**YOUR INSTRUCTIONS**
Please give back only the lines below from the one containing "Bánh Thánh được làm như thế nào? (962, 833)" to the one containing "Prestiti (630, 569)", each repeated word for word, both ends included.

**DATA RECORDS**
=== Section Start ===

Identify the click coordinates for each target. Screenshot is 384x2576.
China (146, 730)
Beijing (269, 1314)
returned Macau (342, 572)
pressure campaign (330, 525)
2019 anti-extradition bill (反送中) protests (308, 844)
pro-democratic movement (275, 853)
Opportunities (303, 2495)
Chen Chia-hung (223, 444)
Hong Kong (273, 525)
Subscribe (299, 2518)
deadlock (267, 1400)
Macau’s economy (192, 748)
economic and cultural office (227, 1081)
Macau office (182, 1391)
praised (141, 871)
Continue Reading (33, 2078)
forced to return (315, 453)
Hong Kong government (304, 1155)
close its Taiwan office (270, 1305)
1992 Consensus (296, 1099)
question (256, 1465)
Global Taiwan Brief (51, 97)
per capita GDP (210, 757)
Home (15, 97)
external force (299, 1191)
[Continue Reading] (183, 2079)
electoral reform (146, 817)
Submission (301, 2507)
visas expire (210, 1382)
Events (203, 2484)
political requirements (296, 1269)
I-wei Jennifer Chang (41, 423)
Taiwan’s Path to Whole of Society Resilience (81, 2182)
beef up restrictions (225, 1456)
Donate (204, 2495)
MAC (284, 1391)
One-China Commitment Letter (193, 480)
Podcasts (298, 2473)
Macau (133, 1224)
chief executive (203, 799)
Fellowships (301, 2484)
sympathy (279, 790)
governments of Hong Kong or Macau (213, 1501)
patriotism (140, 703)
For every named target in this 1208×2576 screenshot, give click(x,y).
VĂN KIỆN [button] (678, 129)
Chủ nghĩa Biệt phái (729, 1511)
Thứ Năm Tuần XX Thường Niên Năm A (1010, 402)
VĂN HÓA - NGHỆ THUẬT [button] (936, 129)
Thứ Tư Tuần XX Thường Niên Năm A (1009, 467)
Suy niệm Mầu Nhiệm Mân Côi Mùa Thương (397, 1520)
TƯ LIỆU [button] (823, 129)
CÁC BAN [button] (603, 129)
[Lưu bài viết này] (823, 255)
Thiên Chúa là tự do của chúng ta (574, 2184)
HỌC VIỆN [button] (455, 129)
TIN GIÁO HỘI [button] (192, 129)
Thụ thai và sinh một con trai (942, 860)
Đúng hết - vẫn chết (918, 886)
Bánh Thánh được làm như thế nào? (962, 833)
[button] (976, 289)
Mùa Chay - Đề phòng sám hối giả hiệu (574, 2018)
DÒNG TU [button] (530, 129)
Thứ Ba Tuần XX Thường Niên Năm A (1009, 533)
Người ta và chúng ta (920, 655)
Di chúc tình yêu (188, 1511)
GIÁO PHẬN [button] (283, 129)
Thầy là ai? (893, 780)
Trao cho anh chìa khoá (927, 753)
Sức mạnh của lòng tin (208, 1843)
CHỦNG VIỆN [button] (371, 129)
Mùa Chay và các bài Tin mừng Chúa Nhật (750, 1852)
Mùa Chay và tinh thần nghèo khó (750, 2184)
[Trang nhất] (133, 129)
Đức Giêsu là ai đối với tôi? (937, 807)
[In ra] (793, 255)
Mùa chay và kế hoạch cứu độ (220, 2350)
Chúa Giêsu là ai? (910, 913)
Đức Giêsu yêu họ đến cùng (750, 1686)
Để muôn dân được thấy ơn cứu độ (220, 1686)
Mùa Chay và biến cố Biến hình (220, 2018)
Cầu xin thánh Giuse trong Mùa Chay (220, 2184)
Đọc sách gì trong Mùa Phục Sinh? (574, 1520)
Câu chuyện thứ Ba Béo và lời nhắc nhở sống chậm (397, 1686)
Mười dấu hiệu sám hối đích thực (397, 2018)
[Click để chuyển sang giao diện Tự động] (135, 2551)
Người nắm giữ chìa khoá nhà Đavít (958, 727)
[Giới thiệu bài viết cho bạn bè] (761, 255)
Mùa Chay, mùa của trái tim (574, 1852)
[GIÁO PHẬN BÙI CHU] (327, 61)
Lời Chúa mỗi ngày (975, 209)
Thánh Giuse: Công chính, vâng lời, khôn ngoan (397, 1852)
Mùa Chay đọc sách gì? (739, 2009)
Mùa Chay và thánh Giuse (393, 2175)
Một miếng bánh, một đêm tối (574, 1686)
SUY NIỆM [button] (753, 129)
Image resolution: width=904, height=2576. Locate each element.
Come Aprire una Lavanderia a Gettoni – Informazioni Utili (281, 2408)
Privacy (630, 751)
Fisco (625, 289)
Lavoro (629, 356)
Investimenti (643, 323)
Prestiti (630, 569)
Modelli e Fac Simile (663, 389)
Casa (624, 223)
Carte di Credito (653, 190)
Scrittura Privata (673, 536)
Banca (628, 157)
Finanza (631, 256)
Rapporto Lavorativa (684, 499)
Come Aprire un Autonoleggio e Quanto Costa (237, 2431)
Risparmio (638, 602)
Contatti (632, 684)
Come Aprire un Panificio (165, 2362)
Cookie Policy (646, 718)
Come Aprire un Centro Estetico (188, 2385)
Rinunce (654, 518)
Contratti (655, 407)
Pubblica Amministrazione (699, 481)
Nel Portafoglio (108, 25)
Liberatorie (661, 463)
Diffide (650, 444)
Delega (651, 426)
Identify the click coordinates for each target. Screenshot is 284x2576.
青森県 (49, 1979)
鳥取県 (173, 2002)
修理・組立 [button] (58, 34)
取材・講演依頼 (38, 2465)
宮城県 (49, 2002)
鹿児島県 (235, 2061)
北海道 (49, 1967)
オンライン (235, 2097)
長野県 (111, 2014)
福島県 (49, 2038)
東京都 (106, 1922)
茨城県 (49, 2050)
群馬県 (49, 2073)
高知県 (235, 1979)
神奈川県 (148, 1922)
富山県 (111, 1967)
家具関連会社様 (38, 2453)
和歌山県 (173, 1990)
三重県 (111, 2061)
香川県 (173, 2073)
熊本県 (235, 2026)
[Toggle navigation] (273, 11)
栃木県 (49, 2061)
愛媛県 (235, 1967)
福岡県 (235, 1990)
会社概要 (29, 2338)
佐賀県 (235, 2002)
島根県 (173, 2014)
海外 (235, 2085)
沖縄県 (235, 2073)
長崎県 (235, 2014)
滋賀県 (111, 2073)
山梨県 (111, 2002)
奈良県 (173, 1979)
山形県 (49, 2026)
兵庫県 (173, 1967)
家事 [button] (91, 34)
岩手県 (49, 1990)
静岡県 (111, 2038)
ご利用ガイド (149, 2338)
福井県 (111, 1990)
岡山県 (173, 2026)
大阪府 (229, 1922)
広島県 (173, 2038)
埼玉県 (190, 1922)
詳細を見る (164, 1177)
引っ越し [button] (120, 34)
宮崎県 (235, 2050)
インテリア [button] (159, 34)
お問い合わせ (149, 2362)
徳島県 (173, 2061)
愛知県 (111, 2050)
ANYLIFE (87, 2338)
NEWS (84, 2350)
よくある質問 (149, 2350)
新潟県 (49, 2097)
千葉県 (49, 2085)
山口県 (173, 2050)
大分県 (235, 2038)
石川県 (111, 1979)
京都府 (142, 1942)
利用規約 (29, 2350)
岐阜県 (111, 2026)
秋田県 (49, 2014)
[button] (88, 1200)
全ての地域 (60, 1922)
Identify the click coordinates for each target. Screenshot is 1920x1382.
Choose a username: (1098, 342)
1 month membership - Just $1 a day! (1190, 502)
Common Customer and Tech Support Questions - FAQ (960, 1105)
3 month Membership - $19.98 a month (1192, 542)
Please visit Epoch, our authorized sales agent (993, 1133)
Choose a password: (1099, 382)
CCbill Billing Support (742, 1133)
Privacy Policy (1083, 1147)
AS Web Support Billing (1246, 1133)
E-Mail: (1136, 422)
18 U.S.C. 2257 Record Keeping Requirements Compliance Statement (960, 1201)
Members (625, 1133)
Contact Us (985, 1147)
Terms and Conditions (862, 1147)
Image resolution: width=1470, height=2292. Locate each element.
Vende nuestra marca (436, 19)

=== Section End ===

**SOLUTION TO THIS PROBLEM**
Bánh Thánh được làm như thế nào? (962, 833)
[button] (976, 289)
Mùa Chay - Đề phòng sám hối giả hiệu (574, 2018)
DÒNG TU [button] (530, 129)
Thứ Ba Tuần XX Thường Niên Năm A (1009, 533)
Người ta và chúng ta (920, 655)
Di chúc tình yêu (188, 1511)
GIÁO PHẬN [button] (283, 129)
Thầy là ai? (893, 780)
Trao cho anh chìa khoá (927, 753)
Sức mạnh của lòng tin (208, 1843)
CHỦNG VIỆN [button] (371, 129)
Mùa Chay và các bài Tin mừng Chúa Nhật (750, 1852)
Mùa Chay và tinh thần nghèo khó (750, 2184)
[Trang nhất] (133, 129)
Đức Giêsu là ai đối với tôi? (937, 807)
[In ra] (793, 255)
Mùa chay và kế hoạch cứu độ (220, 2350)
Chúa Giêsu là ai? (910, 913)
Đức Giêsu yêu họ đến cùng (750, 1686)
Để muôn dân được thấy ơn cứu độ (220, 1686)
Mùa Chay và biến cố Biến hình (220, 2018)
Cầu xin thánh Giuse trong Mùa Chay (220, 2184)
Đọc sách gì trong Mùa Phục Sinh? (574, 1520)
Câu chuyện thứ Ba Béo và lời nhắc nhở sống chậm (397, 1686)
Mười dấu hiệu sám hối đích thực (397, 2018)
[Click để chuyển sang giao diện Tự động] (135, 2551)
Người nắm giữ chìa khoá nhà Đavít (958, 727)
[Giới thiệu bài viết cho bạn bè] (761, 255)
Mùa Chay, mùa của trái tim (574, 1852)
[GIÁO PHẬN BÙI CHU] (327, 61)
Lời Chúa mỗi ngày (975, 209)
Thánh Giuse: Công chính, vâng lời, khôn ngoan (397, 1852)
Mùa Chay đọc sách gì? (739, 2009)
Mùa Chay và thánh Giuse (393, 2175)
Một miếng bánh, một đêm tối (574, 1686)
SUY NIỆM [button] (753, 129)
Image resolution: width=904, height=2576. Locate each element.
Come Aprire una Lavanderia a Gettoni – Informazioni Utili (281, 2408)
Privacy (630, 751)
Fisco (625, 289)
Lavoro (629, 356)
Investimenti (643, 323)
Prestiti (630, 569)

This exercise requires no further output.